37 yaşında 79 kilo verdi: “Aç kalarak hata yaptığımı geç de olsa anladım”

 


Norveçli 37 yaşındaki Maria Kirkeland, yıllar boyunca farklı yöntemlerle kilo vermeye çalışsa da neredeyse hiçbir sonuç alamadı. “Ne yaparsam yapayım başarısız oluyordum” diyen Kirkeland, sonunda hedeflediği büyük değişimi gerçekleştirmeyi başardı. Hem bedenini hem de düşünce tarzını dönüştüren Kirkeland, birkaç yıl içerisinde tam 79 kilo verdi. Ona göre bu dönüşümün sırrı bambaşka bir yerde gizliymiş.

Kirkeland uzun süre az yiyerek kilo vermeye çalıştığını, fakat bunun tam tersi etki yaratarak onu aşırı yeme döngüsüne soktuğunu söylüyor. Daha sonra beslenme düzenini tamamen değiştirerek kalori ve protein dengesine dayanan sağlıklı ve sürdürülebilir bir plan oluşturduğunu belirtiyor.

Maria’nın kilo verme sürecinde öğrendiği en önemli gerçek ise sadece motivasyona güvenmenin büyük bir hata olduğu. Ona göre başarıyı getiren asıl faktör, motivasyon değil, istikrar ve günlük hayata uyarlanabilen alışkanlıklar.

“Motivasyon çok abartılıyor. Her gün motivasyonlu olamazsınız, bu mümkün değil. Başarıyı getiren şey; düzen ve devamlılık,” diyor.

Kirkeland, insanların çoğu zaman hızlı sonuç vaad eden popüler diyetlere yöneldiğini, ancak bu yöntemlerin sürdürülebilir olmadığını belirtiyor. Ona göre en kritik adım, gerçek hayatta uygulanabilir bir beslenme ve spor planı kurmak. Aksi hâlde insanlar kendini başarısızlığa sürüklemiş oluyor.

Maria, beslenme düzenini dengelemekle kalmayıp spor programına da ağırlık antrenmanlarını ekledi. Bu sayede hem kilo verdi hem de daha güçlü ve sağlıklı bir vücuda sahip oldu.
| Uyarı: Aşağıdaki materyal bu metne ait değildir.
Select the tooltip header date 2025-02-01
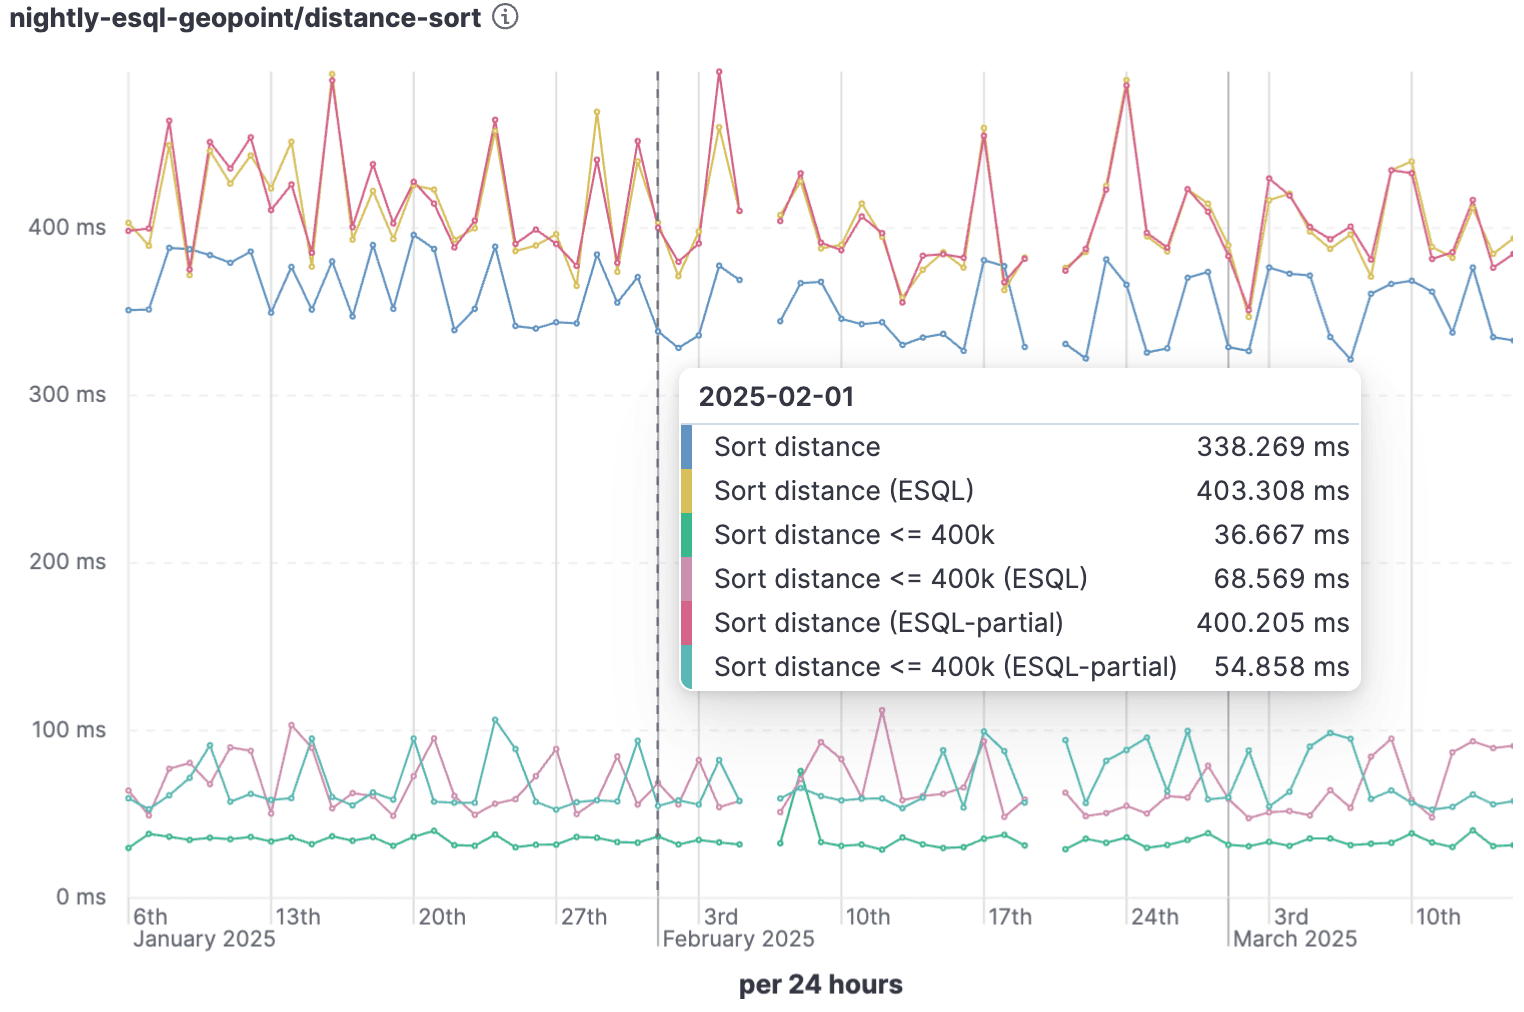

Yağ yakma uzmanı ve kişisel antrenör Jordan Syatt da Kirkeland’ın yaklaşımını destekleyerek motivasyonu beklemenin büyük bir hata olduğuna dikkat çekiyor. Ona göre önce harekete geçmek gerekir, motivasyon ise sonradan kendiliğinden gelir.

Maria, kilo verme sürecinde acele etmenin en büyük hatalardan biri olduğunu söylüyor. Sonuç odaklı yaşamak yerine süreci sevmeyi öğrendiğinde gerçek değişimin başladığını vurguluyor:

“Eğer kendinizi iyi hissetmiyorsanız bu yola devam edemezsiniz. Günlük zorluklar elbette olacak ama önemli olan vazgeçmemek,” diyor.

Beslenme uzmanları da Maria Kirkeland ile aynı görüşte. Onlara göre sağlıklı yaşamda 80/20 kuralı büyük önem taşıyor:

  • Beslenmenin %80’i sağlıklı ve dengeli olmalı,

  • Kalan %20’de ise kişinin sevdiği yiyeceklere yer verilmeli.

Bu yaklaşım hem psikolojik rahatlık sağlıyor hem de beslenme düzeninin sürdürülebilirliğini artırıyor.